Here are the bottom-five parks for left-handed home runs in 2012:
|Park||HR as L||HR as R|
|PETCO Park (Padres)||81||96|
|AT&T Park (Giants)||87||93|
|Kauffman Stadium (Royals)||90||96|
|Target Field (Twins)||90||98|
|Marlins Park (Marlins)||91||93|
You may recall Joe Mauer hitting 28 home runs in 2009 and then dramatically falling off to nine and 10 the next two seasons. The new ballpark is a major reason for that.
Last season, Morneau hit 12 home runs on the road versus only seven at home. This season, he has just six total, all at home. However, with a 38.0 percent flyball rate, slightly up from last season, Morneau is due to see more homers regardless of where he plays. A new team will only help.
If Alex Rios is traded…
He will have 50 RBI in the second half.
Alex Rios hasn’t exactly disappointed so far this season. His 11 home runs and 45 runs are near his full-season pace from a year ago, and he already has 16 steals, nearer the pace of his career-best 34 in 2010. The major problem for Rios has been run production—Rios has just 38 RBI—and no wonder. It can be pretty difficult to knock in runners when there are none on base.

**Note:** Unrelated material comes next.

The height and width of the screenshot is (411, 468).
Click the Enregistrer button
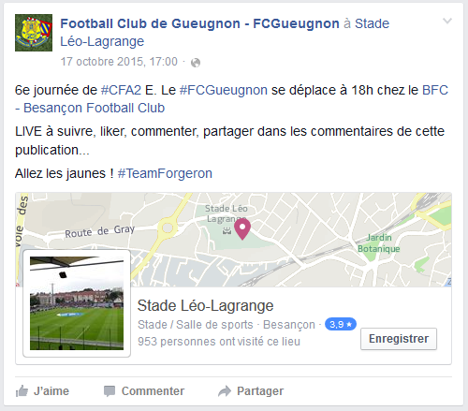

The White Sox have scored the second-fewest runs in the majors this season. Their 311 runs are 22 fewer than the hapless Astros. They are one of five teams with an on-base percentage below .300. Rios’ .268 average with 11 home runs is practically identical to the line of Brandon Phillips, who has 64 RBI. Of course, most teams don’t have Shin-Soo Choo and Joey Votto at the top of their order, but even a middle-of-the-pack offense will dramatically improve Rios’ RBI totals if he is traded.
Since Ricky Nolasco was traded…
He will win eight games in the second half.
Max Scherzer is the first pitcher to start a season at 13-0 since 1986. You may not be surprised, then, that Scherzer leads baseball with 6.29 runs of support per game. Near the other end of that spectrum, with only 2.89 runs of support per game, is Ricky Nolasco, who has started this season with a record of 5-8 despite a 3.85 ERA and 3.50 FIP.
Nolasco has made 18 starts this season. He has pitched at least five innings in every start. Twelve times, he has pitched six innings or more. And Nolasco has allowed more than four runs only twice. The Dodgers, his new team, are near the bottom of the league in runs scored this season, but they have been in the upper half of teams in runs scored over the last month with Yasiel Puigin the majors.
If Nolasco duplicates his performance from the first half, he should win more than half of his starts on the Dodgers.
If Jake Peavy is traded…
He will have an ERA under 3.50 in the second half.
Jake Peavy has a 4.30 ERA so far this season, nearly a run higher than his 3.37 ERA last year. However, his 3.74 FIP is nearly identical to his 3.73 FIP from a year ago. There are several factors pointing to improvements for Peavy.
First, there is his 11.8 percent home run to flyball rate. Peavy never has had a rate over 10.1 percent in his previous three seasons in Chicago. Second, Peavy has stranded only 70.8 percent of baserunners, down from his 75.5 percent career average.
Both the home run-to-flyball rate and strand rate should improve no matter if Peavy stays or goes. However, the one thing that almost certainly would improve for Peavy if he were traded is his defensive support. The White Sox defense has cost its pitchers an estimated 33 runs this season according to Baseball Info Solutions’ Defensive Runs Saved numbers. Only the Angels, Mariners and Phillies have been worse this year.
The Diamondbacks, Pirates, Reds, Braves, Rangers, Orioles, Red Sox and Yankees all are in the thick of their races, and each has double-digit Defensive Runs Saved. Only the Tigers, Athletics and Cardinals are in the negative double-digits among contenders.